He was shutting down emotionally, and when she returned, he just felt like “it was gone” and their marriage just “wasn’t right” anymore. They didn’t really work at their marriage, nor did they seek any counseling, however, if they had, Vinnie says by now they probably would have a family right now, and would be doing just fine.

The divorce was swift, and Vinnie says his wife told him, he reminded her of her father, a former cop, who cheated on his wife, whom they later divorced. He gave her what she wanted, and only said,” Leave me the t.v.”

He has never fully recovered from his accident, but got back to work at a female college, as head of security for a few years, but didn’t enjoy that as much as being a cop, and subsequently quit.

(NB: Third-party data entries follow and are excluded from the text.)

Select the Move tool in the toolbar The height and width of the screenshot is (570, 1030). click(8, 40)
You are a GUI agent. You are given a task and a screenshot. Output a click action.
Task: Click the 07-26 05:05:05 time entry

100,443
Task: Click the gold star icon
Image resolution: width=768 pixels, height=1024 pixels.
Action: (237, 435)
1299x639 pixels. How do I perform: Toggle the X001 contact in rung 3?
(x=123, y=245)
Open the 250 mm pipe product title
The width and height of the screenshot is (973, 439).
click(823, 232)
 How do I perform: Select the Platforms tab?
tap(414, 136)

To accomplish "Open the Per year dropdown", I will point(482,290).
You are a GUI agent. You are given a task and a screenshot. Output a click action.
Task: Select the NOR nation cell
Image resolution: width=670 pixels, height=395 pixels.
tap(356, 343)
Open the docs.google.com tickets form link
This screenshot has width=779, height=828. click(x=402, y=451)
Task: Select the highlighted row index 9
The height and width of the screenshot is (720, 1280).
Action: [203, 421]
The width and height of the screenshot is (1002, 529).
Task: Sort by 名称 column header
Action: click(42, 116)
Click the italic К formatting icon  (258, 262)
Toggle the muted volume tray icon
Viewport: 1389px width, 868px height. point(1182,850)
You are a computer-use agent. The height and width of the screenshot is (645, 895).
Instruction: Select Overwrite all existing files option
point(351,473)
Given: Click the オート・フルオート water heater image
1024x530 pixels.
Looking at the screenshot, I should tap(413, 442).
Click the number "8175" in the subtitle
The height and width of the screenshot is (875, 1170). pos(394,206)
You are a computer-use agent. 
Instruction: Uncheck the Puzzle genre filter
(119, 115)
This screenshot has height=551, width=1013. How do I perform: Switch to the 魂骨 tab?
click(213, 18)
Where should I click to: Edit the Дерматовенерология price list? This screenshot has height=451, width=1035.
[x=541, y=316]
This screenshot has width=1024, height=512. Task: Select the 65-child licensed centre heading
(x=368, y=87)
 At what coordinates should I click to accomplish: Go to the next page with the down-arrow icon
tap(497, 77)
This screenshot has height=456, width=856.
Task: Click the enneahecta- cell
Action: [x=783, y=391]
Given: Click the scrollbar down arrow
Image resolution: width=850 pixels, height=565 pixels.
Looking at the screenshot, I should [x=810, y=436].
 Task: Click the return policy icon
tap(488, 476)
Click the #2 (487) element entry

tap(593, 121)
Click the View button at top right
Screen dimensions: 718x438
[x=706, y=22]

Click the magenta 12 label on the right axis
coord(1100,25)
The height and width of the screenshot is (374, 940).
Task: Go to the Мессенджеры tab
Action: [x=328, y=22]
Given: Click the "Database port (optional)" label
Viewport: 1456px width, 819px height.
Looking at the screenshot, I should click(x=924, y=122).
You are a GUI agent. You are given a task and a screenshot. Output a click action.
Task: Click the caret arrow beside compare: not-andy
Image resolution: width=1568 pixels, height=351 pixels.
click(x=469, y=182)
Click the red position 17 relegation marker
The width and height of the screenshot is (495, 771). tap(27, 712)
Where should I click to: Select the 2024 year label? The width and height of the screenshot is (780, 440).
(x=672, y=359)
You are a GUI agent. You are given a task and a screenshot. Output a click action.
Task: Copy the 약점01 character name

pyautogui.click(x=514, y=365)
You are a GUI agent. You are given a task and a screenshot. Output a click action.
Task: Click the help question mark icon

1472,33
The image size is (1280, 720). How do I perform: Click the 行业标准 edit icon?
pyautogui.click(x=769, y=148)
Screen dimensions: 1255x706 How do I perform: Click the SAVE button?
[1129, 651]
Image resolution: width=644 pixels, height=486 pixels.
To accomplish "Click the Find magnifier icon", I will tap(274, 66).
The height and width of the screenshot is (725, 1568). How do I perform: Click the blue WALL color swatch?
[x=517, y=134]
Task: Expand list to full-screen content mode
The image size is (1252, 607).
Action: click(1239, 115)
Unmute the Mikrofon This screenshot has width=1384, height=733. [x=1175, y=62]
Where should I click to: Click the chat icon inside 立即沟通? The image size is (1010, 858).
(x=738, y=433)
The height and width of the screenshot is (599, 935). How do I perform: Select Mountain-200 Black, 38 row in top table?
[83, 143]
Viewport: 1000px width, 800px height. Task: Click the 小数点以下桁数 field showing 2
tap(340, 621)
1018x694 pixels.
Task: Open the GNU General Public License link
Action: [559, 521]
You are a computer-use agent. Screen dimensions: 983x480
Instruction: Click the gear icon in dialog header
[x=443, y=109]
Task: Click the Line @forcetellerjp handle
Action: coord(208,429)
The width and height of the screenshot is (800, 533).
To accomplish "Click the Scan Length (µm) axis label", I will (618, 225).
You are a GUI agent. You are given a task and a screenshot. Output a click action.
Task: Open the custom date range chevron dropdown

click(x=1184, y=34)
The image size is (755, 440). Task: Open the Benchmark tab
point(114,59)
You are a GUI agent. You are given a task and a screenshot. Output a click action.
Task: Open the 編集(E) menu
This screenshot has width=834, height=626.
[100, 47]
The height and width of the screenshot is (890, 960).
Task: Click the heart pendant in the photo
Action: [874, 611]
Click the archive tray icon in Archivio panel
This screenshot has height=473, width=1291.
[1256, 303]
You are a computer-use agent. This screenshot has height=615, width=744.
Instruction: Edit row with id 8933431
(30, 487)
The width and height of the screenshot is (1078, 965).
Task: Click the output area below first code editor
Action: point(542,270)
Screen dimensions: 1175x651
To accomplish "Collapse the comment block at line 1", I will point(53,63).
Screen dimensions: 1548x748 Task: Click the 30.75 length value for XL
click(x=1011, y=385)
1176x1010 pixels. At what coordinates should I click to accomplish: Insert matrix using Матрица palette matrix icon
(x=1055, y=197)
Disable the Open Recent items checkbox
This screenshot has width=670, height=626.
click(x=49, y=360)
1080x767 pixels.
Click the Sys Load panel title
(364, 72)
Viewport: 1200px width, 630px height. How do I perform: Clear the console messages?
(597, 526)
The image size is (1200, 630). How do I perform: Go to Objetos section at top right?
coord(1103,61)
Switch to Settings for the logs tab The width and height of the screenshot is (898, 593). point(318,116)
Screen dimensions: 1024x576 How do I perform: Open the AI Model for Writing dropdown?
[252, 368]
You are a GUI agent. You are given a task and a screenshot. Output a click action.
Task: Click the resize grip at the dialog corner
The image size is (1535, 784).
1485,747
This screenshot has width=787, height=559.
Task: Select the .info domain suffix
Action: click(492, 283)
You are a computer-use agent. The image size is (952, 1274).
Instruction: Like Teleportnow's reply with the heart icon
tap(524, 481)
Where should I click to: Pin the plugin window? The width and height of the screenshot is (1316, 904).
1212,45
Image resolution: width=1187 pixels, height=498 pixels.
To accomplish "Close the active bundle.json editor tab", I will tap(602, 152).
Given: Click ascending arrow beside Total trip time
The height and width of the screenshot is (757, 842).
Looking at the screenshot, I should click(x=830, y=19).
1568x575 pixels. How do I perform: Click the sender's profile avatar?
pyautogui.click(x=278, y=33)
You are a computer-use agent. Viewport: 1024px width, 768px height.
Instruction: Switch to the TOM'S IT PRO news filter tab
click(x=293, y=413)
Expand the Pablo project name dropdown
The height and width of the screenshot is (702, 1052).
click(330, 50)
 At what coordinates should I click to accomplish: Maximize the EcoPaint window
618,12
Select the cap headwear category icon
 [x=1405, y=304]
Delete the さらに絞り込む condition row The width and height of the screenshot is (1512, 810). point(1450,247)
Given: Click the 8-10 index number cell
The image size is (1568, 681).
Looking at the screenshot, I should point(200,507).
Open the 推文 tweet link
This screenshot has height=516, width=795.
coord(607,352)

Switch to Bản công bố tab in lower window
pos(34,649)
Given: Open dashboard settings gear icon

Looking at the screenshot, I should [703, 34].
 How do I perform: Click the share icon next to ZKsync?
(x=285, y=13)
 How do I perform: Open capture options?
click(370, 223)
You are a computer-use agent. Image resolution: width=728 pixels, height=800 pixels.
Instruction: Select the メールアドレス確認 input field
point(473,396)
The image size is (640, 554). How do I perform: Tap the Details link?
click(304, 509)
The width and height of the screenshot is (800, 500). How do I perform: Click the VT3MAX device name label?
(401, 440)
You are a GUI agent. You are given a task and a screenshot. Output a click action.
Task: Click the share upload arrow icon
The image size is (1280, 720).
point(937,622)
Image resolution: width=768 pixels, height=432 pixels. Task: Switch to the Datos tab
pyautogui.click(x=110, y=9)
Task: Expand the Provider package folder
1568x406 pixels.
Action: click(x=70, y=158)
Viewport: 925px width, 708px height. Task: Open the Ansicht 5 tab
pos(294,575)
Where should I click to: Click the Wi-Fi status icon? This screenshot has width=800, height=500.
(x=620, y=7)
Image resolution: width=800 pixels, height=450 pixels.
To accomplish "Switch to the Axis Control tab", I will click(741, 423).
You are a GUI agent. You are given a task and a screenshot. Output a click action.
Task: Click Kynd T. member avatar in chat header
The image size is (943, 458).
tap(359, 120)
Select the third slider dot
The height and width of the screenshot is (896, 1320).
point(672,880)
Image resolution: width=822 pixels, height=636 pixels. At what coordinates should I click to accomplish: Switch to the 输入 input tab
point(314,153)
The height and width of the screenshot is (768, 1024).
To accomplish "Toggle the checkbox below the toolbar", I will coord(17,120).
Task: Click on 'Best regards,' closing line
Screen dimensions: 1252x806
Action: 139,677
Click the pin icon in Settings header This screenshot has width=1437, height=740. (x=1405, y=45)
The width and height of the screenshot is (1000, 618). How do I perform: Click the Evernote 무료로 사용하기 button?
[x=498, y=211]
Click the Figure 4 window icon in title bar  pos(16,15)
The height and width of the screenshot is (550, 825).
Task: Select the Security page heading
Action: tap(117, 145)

One of his friends was a limousine driver, and convinced Vinnie to give it a shot, to which he said it was easy to do with his injuries, and the hours were flexible, so he began driving a limo. After a few years of doing that, he broke away from that company, and began driving his own people, starting with one steady customer, who then recommended his friends to Vinnie, where he began driving them now and again when they needed.

But for the New York Yankees and Jets season ticket holder explains, he’s sort of quit on himself, and feels he is just getting by nowadays.

He explains he feels that he is wasting what little intelligence he has left, but it still grateful that he made it through his accident.